Hier, les deux femmes, toutes deux vêtues de noir, se faisaient face dans la salle d’audience. Entre leurs deux histoires, il y a Abdelkrim, 26 ans, un grand garçon longiligne. Un frère pour l’une, et un petit ami pour l’autre.

« Nous allons essayer de vous connaître », explique doucement le président Wacogne à l’accusée. La personnalité de Nadira, décrite par les experts comme « profondément déséquilibrée et caractérielle », constitue l’une des clés du dossier. Son parcours .individuel se confond avec la petite histoire, familiale, et la grande, celle de l’Afrique du Nord contemporaine. Les Bitach, d’origine marocaine, étaient des gens aisés lorsqu’ils vivaient en Algérie. Ils possédaient deux hôtels. Mais l’indépendance du pays les a privés de biens.
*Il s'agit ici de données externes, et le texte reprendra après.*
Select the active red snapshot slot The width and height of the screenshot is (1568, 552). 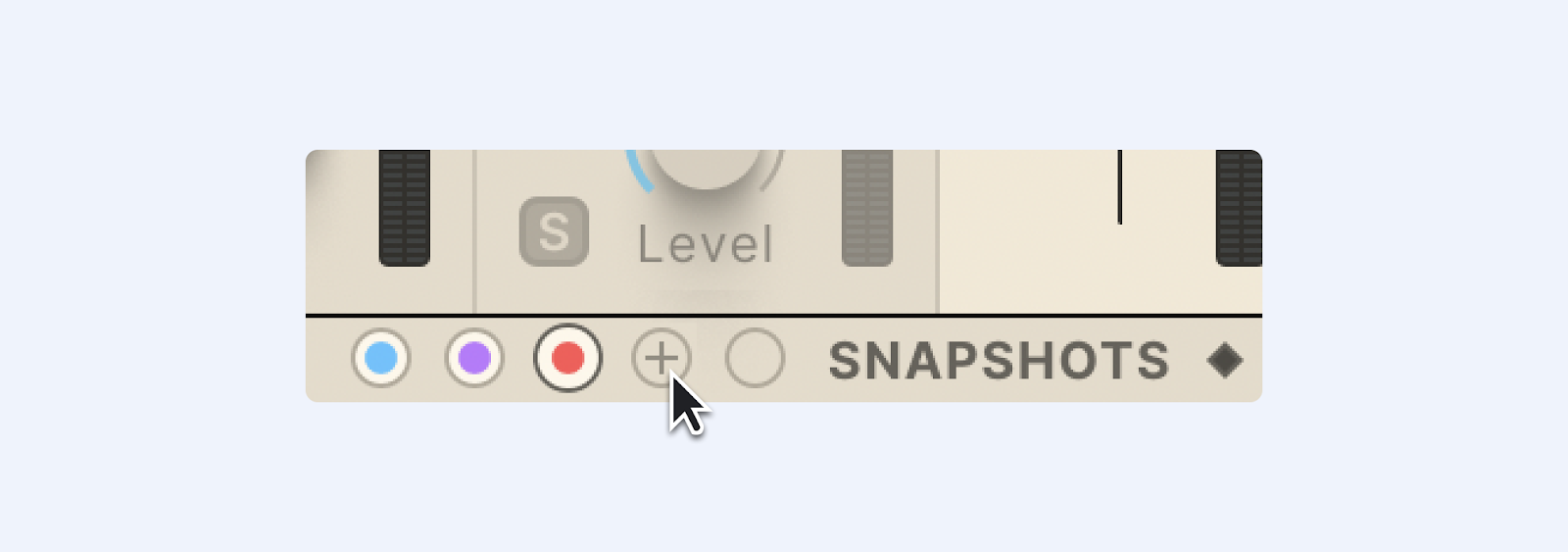pyautogui.click(x=567, y=359)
Nadira sanglote en évoquant son arrière-grand-mère qui lui a confié la charge de ses frères et sœurs peu-avant son décès. Elle, l’aînée, avait alors tout juste quatre ans. Elle ne trahira jamais la confiance de son aïeule. D’ailleurs, lorsqu’elle parle aujourd’hui de ses frères et de ses sœurs, elle dit encore :« les enfants ». Au point d’oublier l’existence de son propre fils de quatorze ans. « Je ne sais même pas dans quelle classe il est ; j’oublie tout. » « Mes frères, ils ont trente ans, mais je les vois encore tout petits », confie l’accusée à la cour.

Convertie au catholicisme

Le « clan » Bitach compte sept enfants. Une petite fille est morte très tôt en Algérie. « La petite était malade. Mon père l’a enveloppée dans un linge. Il est sorti et des balles l’ont atteinte. Elle est morte. » De nouveau l’obsession de la famille et la phobie du meurtre : en réalité, la fillette est décédée à la suite d’une méningite.
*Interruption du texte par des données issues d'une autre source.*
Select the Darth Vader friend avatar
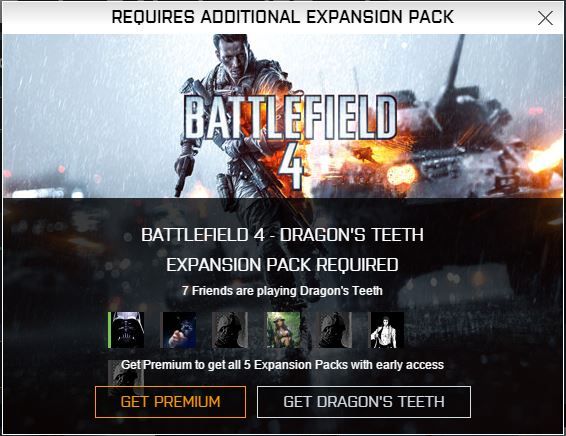Viewport: 566px width, 436px height. (127, 330)
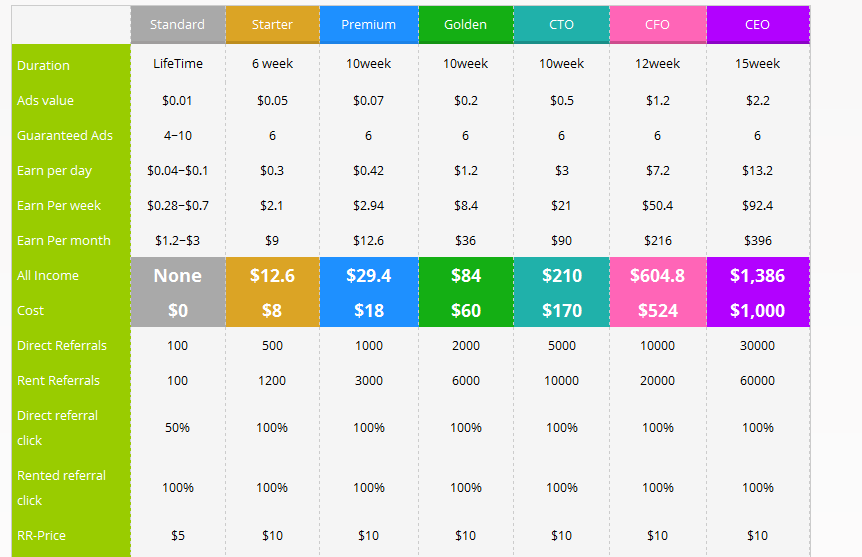Click the Duration row label
Image resolution: width=862 pixels, height=557 pixels.
coord(43,65)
A partir de son arrivée en France, en 1966, Nadira suit un parcours atypique pour une musulmane. « Sa mère l’inscrit en cachette », dit-elle, dans un collège catholique. Nadira suivra des cours de comptabilité. Elle se convertit, fait sa communion. Aujourd’hui, elle ne quitte plus la Bible qui a, pour elle, « un caractère oriental ».

Les Bitach grandissent bien loin de l’intégrisme. Le père respecte le choix de sa fille, qu’il finit par appeler Marie-Christine. Cette réalité étalée devant le jury finit par contredire les premières déclarations de Nadira.

L’accusée a, en effet, affirmé aux enquêteurs qu’elle ne pouvait pas tolérer qu’une non-musulmane fréquente depuis un an son frère cadet. Au fur et à mesure des témoignages, les obsessions de l’accusée balaient les tabous religieux.

Nadira a connu deux échecs consécutifs. Alors qu’elle travaillait pour une grande chaîne de restauration, elle a tenté de négocier un contrat avec Royal Air Maroc. Autant ses souvenirs familiaux sont flous, autant le récit de la négociation se fait précis. L’accord tant espéré n’aura pas lieu. De plus, à son retour de voyage, Nadira a surpris son mari avec sa maîtresse. En 1988, tout a basculé dans sa vie.

« J’ai toujours rêvé de devenir comme Nadira mais, à partir de ce moment-là, elle s’est négligée, elle qui était toujours si soignée », témoigne l’une se ses sœurs. Elle est devenue «agressive et bizarre», comme le soulignent les médecins. D’ailleurs, le généraliste, devenu son confident, a noté chez elle une grande dépendance à l’égard de sa famille. Elle en oubliait parfois de gérer ses propres problèmes.

Lorsque Abdelkrim, le « petit dernier » est inquiété dans une affaire de vol de voiture, c’est Nadira et non son père qui décroche son téléphone. Elle s’inquiète de son sort auprès des policiers. « Il va mal tourner », pense-t-elle. Dans son esprit, Odile est la seule responsable d’un changement qu’elle ne parvient pas à s’expliquer.